Kecepatan bahasa gaul mengembangkan dirinya tak lepas dari peran penuturnya yang kebanyakan berasal dari kalangan muda. Bahasa gaul dianggap mudah dipelajari dan tidak rumit. Kesederhanaan inilah yang menyebabkan pemakainya semakin banyak. Keproduktifan bahasa gaul sering mengerdilkan posisi bahasa Indonesia yang baik dan benar. Mirisnya, pengguna bahasa Indonesia yang baik dan benar sering dituding kaku dan kurang “asyik”. Di dalam kelas-kelas perkuliahan, sering ditemukan adanya pembiaran mahasiswa menggunakan bahasa gaul saat presentasi dan diskusi. Hal pembiaran seperti itu sering juga terjadi di instansi pemerintahan maupun swasta dalam forum seminar, rapat, diskusi, dan lain-lain. Tak mengherankan bahasa gaul berkembang pesat merangsek posisi bahasa Indonesia. Akankah posisi bahasa Indonesia yang baik dan benar terkalahkan?

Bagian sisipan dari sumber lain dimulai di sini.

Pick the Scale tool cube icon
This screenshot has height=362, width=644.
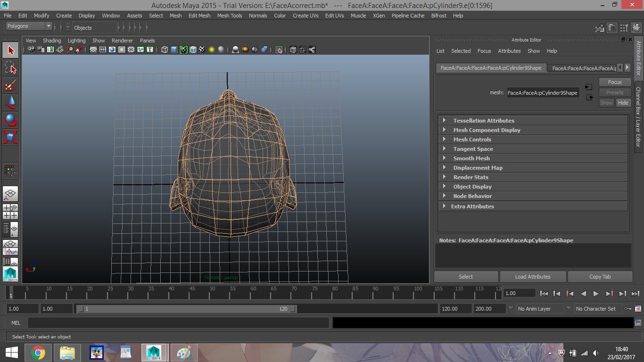pyautogui.click(x=10, y=137)
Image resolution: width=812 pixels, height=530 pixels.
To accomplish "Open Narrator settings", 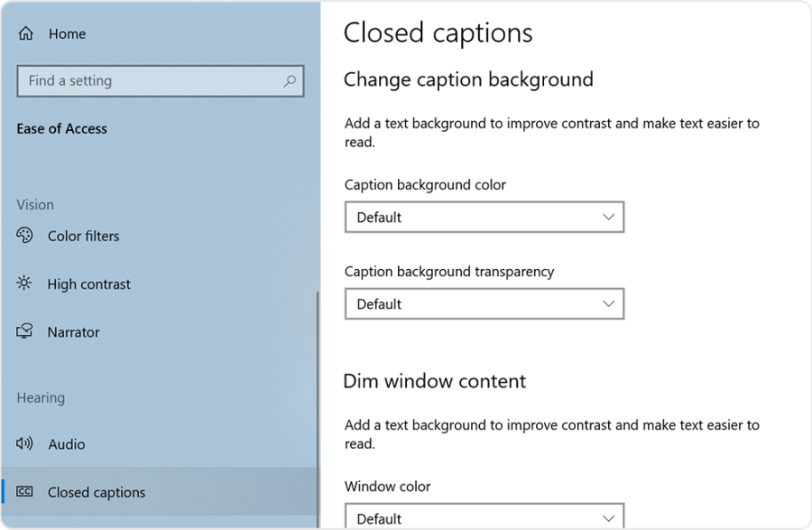I will click(x=73, y=331).
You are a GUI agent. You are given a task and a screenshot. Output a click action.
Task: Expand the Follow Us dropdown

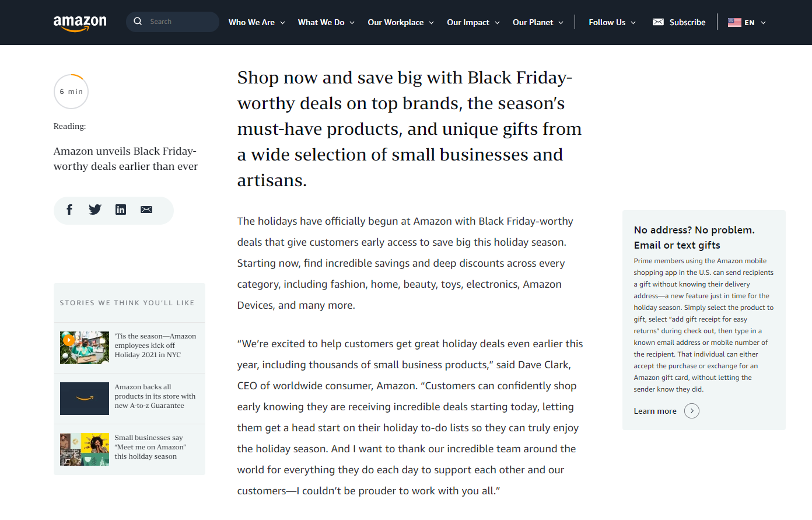pos(612,22)
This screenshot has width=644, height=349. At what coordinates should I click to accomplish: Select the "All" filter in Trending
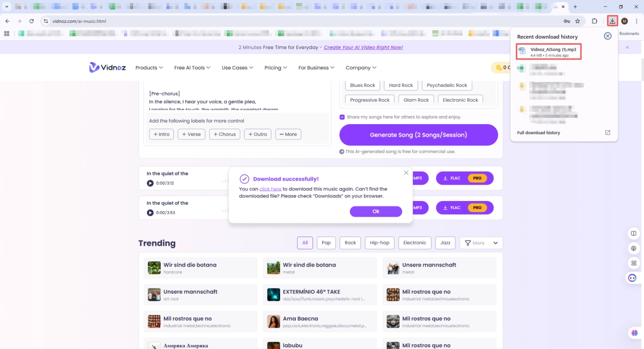point(305,243)
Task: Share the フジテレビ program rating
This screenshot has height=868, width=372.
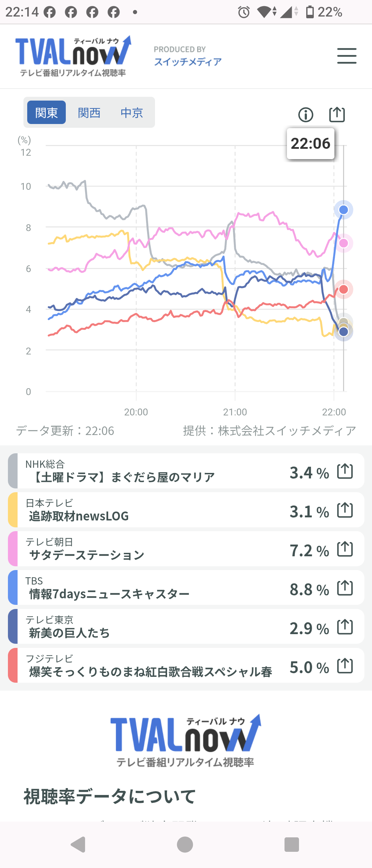Action: [345, 666]
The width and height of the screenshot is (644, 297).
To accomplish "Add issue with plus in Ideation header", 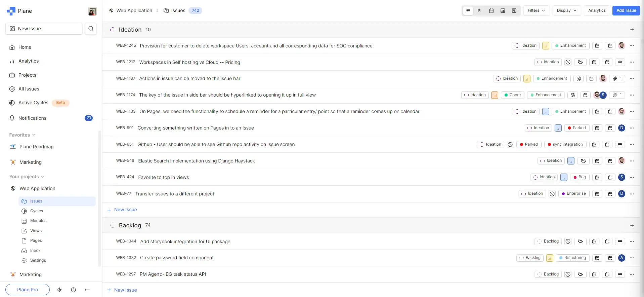I will pos(632,30).

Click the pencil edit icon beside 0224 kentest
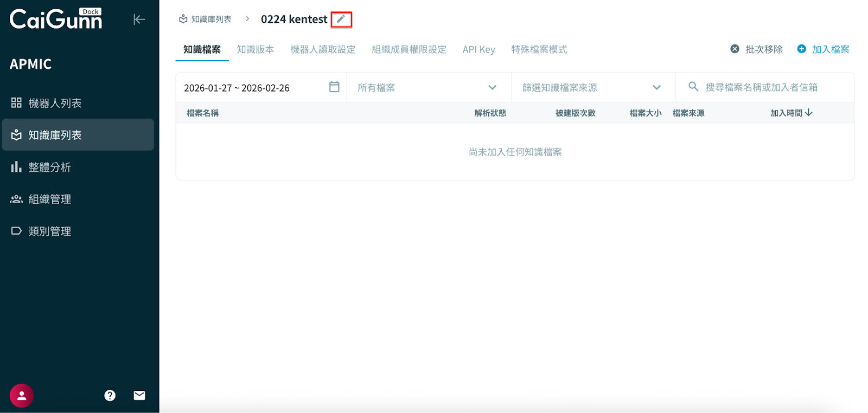(x=341, y=20)
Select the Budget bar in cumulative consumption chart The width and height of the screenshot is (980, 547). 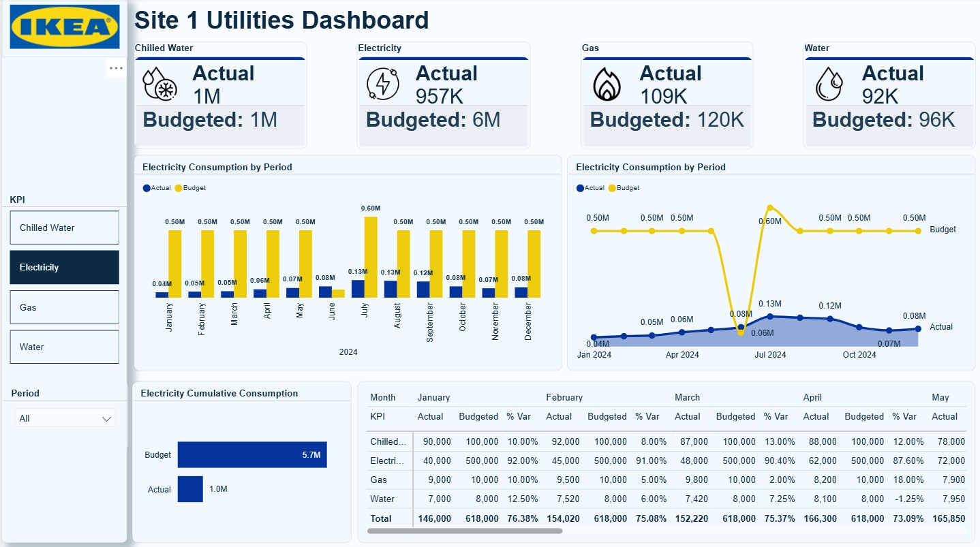pyautogui.click(x=252, y=454)
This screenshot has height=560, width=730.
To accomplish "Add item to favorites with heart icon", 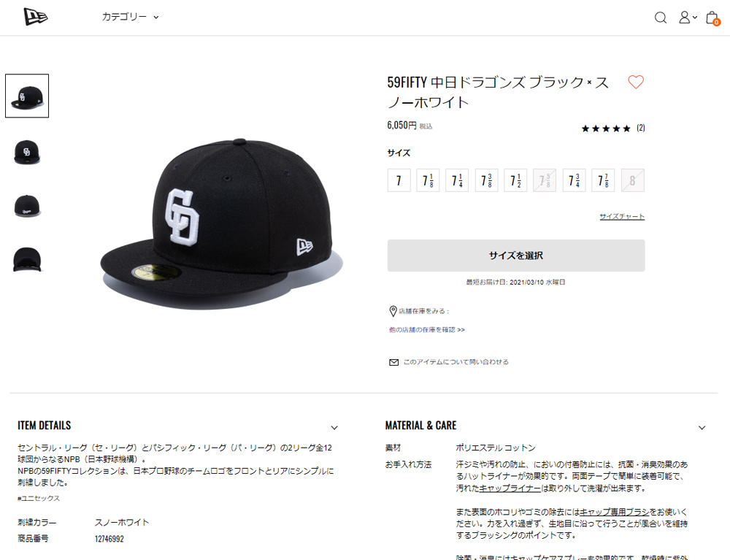I will (x=636, y=82).
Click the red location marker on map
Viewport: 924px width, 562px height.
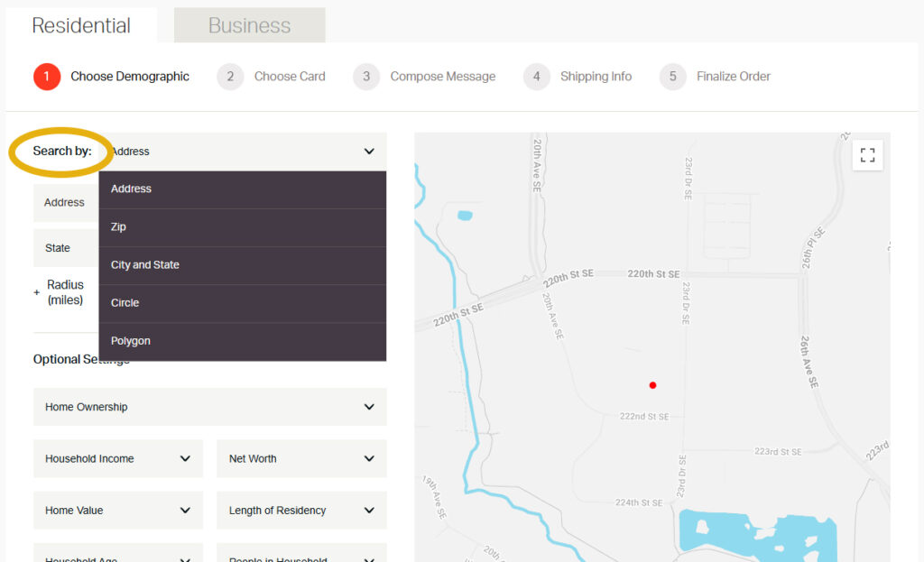(x=652, y=385)
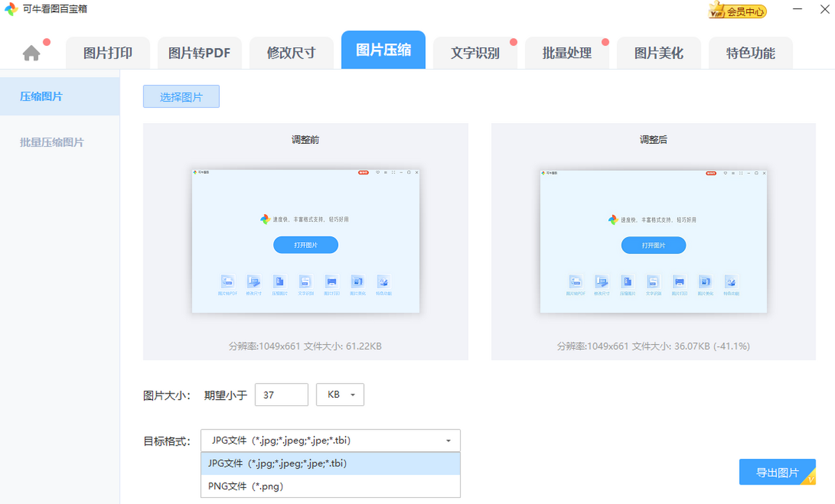The image size is (835, 504).
Task: Switch to the 图片打印 tab
Action: tap(107, 54)
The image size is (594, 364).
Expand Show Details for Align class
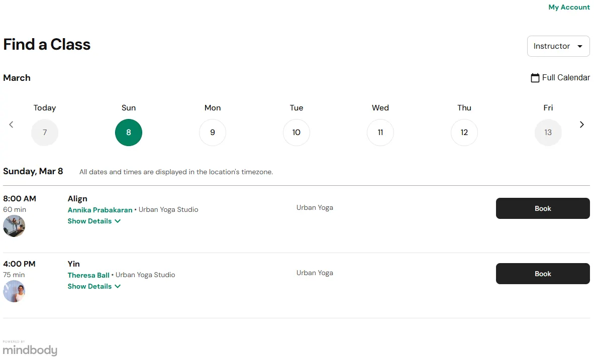pyautogui.click(x=94, y=221)
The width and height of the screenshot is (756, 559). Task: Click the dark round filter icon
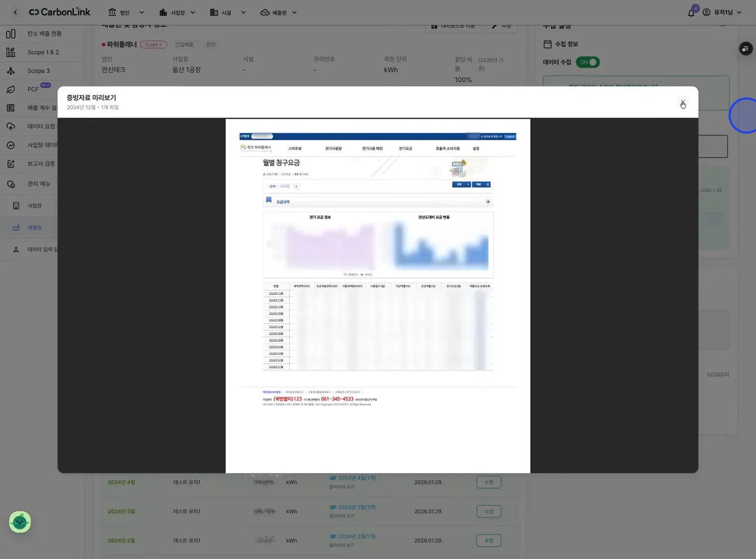[x=746, y=49]
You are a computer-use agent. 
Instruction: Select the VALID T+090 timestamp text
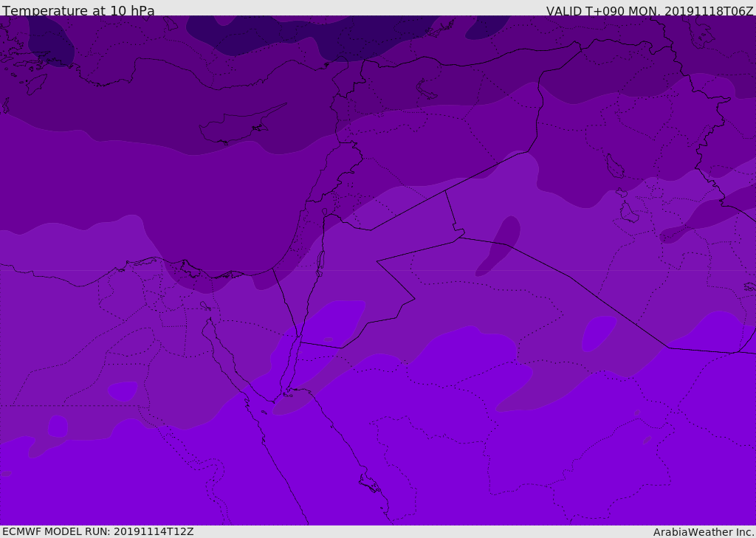click(649, 11)
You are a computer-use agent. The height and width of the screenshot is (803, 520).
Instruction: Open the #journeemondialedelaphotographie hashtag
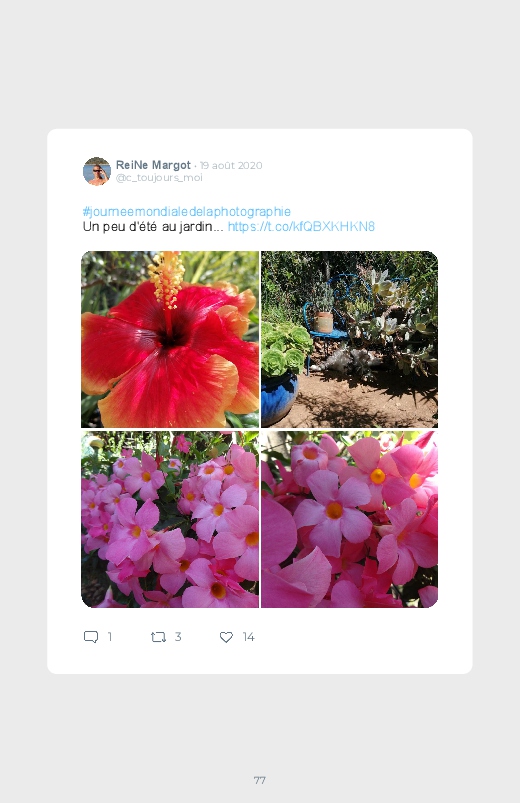tap(186, 212)
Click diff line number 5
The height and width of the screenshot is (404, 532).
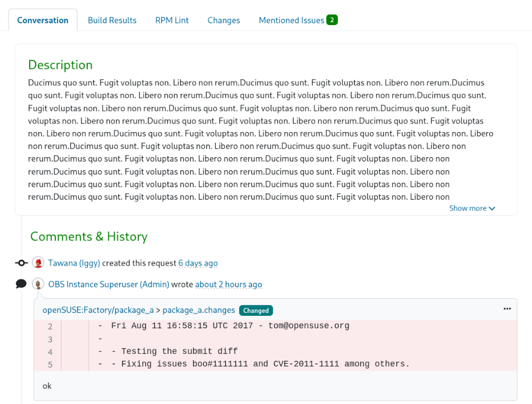(50, 364)
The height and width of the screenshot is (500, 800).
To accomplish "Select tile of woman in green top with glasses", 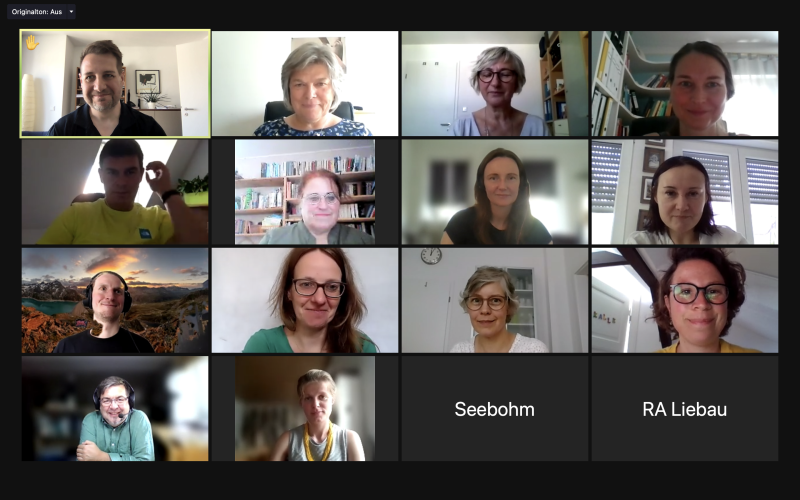I will 305,301.
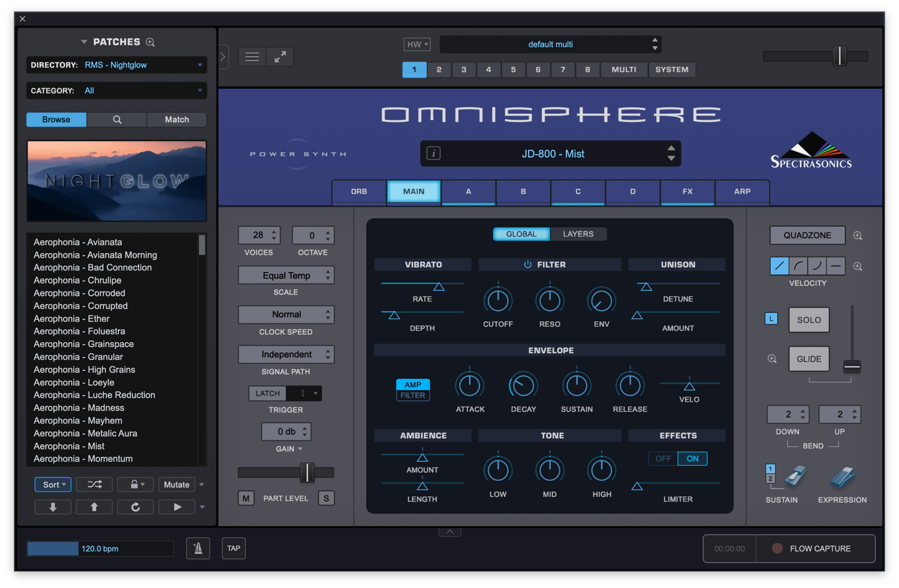This screenshot has height=588, width=899.
Task: Open the patch info icon
Action: coord(433,153)
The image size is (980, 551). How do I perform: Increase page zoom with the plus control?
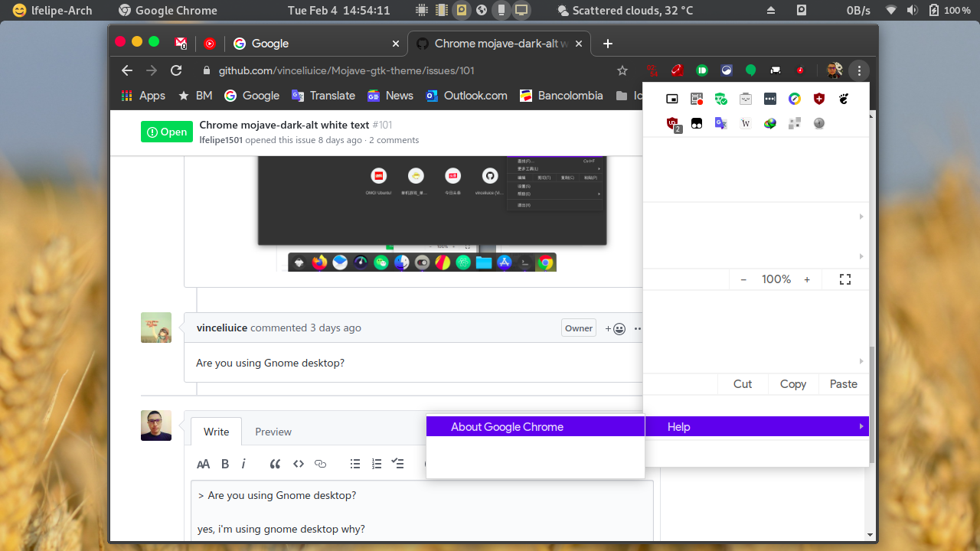806,279
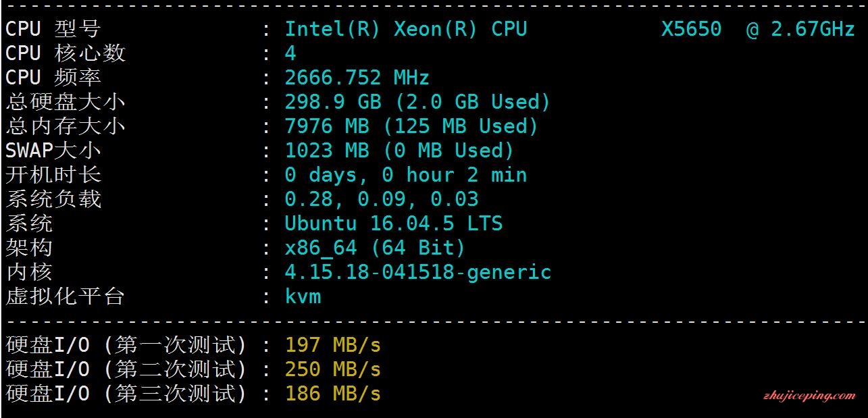Click the system load 0.28, 0.09, 0.03
This screenshot has height=418, width=868.
(x=381, y=199)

Fenomena beberapa bahasa daerah yang punah karena minimnya penutur. Badan Pengembangan dan Pembinaan Bahasa Kementerian Pendidikan dan Kebudayaan Indonesia mencatat kurang lebih ada 15 bahasa daerah di Maluku dan Papua yang punah. Penyebab punahnya bahasa daerah tersebut karena hilangnya penutur aktif akibat adanya kawin campur bahkan UNESCO mencatat bahwa bahasa daerah di Indonesia setiap harinya punah sebanyak 15 bahasa.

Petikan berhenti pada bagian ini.